§ **Stored data**:
= Beginning of Section =

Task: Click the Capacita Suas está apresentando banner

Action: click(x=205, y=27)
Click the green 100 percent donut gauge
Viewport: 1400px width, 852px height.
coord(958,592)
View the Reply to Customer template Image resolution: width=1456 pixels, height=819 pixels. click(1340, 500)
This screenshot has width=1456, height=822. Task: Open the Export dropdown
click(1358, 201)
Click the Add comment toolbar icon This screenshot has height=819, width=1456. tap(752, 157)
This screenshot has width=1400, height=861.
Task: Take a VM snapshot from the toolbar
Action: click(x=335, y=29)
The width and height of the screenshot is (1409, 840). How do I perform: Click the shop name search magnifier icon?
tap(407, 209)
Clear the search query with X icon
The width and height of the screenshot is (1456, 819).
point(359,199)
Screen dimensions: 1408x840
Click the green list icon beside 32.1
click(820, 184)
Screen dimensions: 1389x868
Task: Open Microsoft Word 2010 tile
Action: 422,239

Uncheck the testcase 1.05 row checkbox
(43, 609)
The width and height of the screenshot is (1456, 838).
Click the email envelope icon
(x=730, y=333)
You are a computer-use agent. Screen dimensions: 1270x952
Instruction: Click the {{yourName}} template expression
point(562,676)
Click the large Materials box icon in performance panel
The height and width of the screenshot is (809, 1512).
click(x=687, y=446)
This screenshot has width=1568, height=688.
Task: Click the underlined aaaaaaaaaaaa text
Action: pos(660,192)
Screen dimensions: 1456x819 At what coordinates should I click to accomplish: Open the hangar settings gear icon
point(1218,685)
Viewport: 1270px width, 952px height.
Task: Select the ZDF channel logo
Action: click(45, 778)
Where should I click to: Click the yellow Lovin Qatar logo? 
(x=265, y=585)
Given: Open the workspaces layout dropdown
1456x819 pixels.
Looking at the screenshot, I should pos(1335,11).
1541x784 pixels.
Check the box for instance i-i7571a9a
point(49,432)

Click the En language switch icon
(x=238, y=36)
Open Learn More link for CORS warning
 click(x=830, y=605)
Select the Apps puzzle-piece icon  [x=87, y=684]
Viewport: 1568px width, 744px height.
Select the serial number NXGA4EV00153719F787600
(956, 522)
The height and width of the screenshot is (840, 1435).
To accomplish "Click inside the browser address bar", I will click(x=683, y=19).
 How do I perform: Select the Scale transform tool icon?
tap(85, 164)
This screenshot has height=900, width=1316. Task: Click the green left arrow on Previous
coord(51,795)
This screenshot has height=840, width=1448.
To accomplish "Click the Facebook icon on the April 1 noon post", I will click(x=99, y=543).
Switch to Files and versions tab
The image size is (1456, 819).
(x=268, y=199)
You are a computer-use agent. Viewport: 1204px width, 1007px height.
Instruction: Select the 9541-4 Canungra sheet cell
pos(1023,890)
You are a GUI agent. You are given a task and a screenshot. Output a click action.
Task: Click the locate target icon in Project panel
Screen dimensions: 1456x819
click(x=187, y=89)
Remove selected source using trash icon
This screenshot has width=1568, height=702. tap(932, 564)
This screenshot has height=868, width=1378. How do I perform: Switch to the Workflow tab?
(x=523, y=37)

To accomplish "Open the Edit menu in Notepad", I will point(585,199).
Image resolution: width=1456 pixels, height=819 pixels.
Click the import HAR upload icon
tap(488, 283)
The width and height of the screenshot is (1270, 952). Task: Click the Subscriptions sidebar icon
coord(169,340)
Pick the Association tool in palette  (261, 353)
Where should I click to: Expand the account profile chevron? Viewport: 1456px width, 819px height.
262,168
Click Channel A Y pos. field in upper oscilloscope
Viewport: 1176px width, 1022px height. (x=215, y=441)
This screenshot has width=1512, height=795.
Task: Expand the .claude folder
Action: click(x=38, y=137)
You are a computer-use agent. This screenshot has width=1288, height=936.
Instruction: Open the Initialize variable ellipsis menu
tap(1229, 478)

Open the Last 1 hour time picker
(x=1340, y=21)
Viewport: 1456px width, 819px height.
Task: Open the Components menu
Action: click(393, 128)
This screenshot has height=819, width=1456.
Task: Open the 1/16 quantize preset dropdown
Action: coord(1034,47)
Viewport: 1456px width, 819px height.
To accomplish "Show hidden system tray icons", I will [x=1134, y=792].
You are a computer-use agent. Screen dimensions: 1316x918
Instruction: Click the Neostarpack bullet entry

= End of Section =

Figure out how many lines of the data hold "resolution", and answer with the number only.

§ **EXERCISE RESPONSE**: 2